Selasa, 07 Juli 2009

PENDIDIKAN GRATIS, MUNGKINKAH?


Menelusuri pemaparan yang disampaikan oleh saudara Jahar dalam situ resminya, Jahar.com yang mengangkat sebuah opini publik tentang pembiayaan, penulis merasa ada sebuah “ chemistry “ hangat yang tertuang melalui goresan tangan Jahar dan penulis yang hampir memiliki persamaan persepsi tentang sebuah kebijakan yang terkait dengan masalah pembiayaan pendidikan. Penulis merasakan bahwa pernyataan demi pernyataan yang di goreskan oleh buah pena sang Jahar sangat tepat untuk dijadikan tolak ukur sebuah kebijakan jujur dan bersih.

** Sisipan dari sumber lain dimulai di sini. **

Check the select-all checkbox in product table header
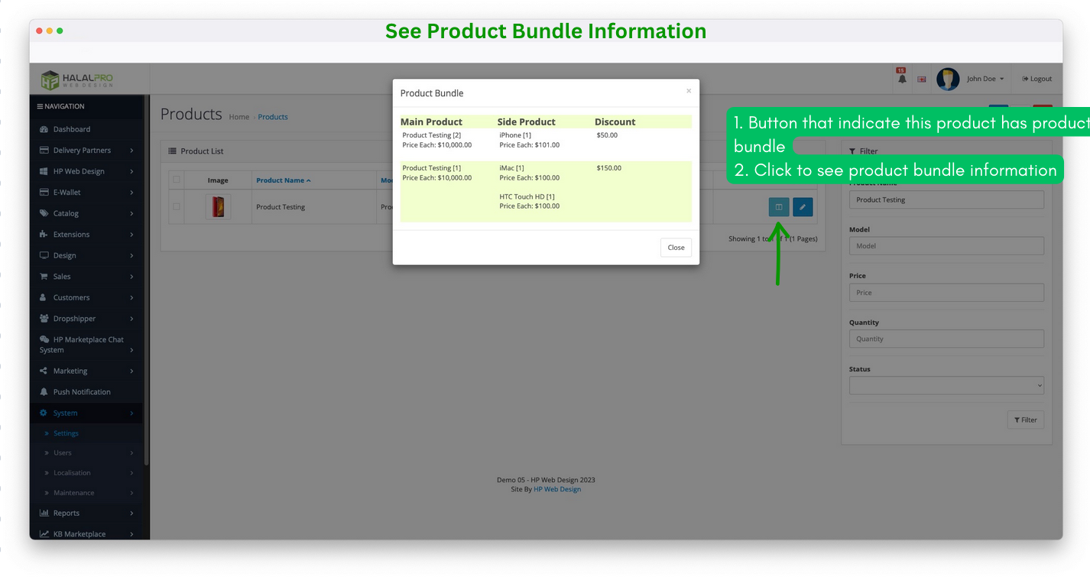 click(177, 180)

Penulis sangat menyadari sepenuhnya bahwa pembiayaan pendidikan di Indonesia masih belum transparan. Hal ini terlihat dari banyaknya ketimpangan dan ketidakberesan yang terjadi seputar wacana pendidikan gratis, yang saat ini menjadi “ icon” pendidikan yang dapat membangunkan impian rakyat Indonesia yang telah terkubur bertahun-tahun untuk mendapatkan hak mereka bersekolah. Dan ternyata, iklan tersebut sangat bombastis sekali serta terkesan menghipnotis rakyat lewat semboyannya yang begitu meyakinkan , “ Sekolah, harus bisa, mau tak?!?!”
Padahal kalau kita mau menelaah secara utuh, yang namanya pendidikan gratis belum bisa diimplementasikan secara utuh. Karena makna kata gratis hanya terkait dengan bebas biaya SPP tapi selebihnya tidak. Rakyat masih memerlukan uang untuk membeli seragam sekolah, buku pegangan dan catatan, alat tulis menulis, tas, dan lain sebagainya. Jika semua kebutuhan pelajar difasilitasi maka sudah barang tentu, pendidikan layak dikatakan gratis.

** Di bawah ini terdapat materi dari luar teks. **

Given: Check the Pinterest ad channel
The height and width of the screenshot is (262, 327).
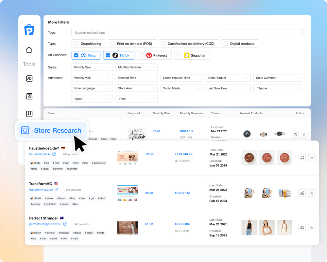Looking at the screenshot, I should click(x=142, y=55).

Secara umum, pendidikan memang merupakan sumber kunci pembangunan ekonomi dan sekaligus sebagai outcome proses pembangunan. Investasi di suatu negara dapat diarahkan untuk pendidikan bangsa, melalui investasi pendidikan dasar, misalnya; berpengaruh secara signifikan terhadap pembangunan. Dalam waktu yang bersamaan, mungkin jalan yang paling efektif adalah membantu masyarakat biasa memperoleh kemanfaatan pembangunan dengan cara memperluas akses anak-anak terhadap pendidikan yang bermutu.

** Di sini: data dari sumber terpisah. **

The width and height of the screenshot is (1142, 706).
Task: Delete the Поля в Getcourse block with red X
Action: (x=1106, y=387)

Salah satu faktor yang menyebabkan mengalami hambatan dalam pengelolaan pendidikan di negara kita adalah sistem pengelolaan sistem pendidikan yang bersifat sentralistik, sehingga pendidikan tersebut kurang aspiratif. Untuk itu perlu perubahan mendasar manajemen pendidikan dari pola sentralisasi menjadi desentralisasi akan mengubah tatanan pengelolaan pendidikan mulai pemberdayaan pada tingkat birokrasi / Pemerintah Daerah (Dinas Pendidikan sampai dengan sekolah) sampai pada pemberdayaan masyarakat menjadi pola pemberdayaan untuk meningkatkan kemampuan SDM melalui penyelenggaraan program pendidikan.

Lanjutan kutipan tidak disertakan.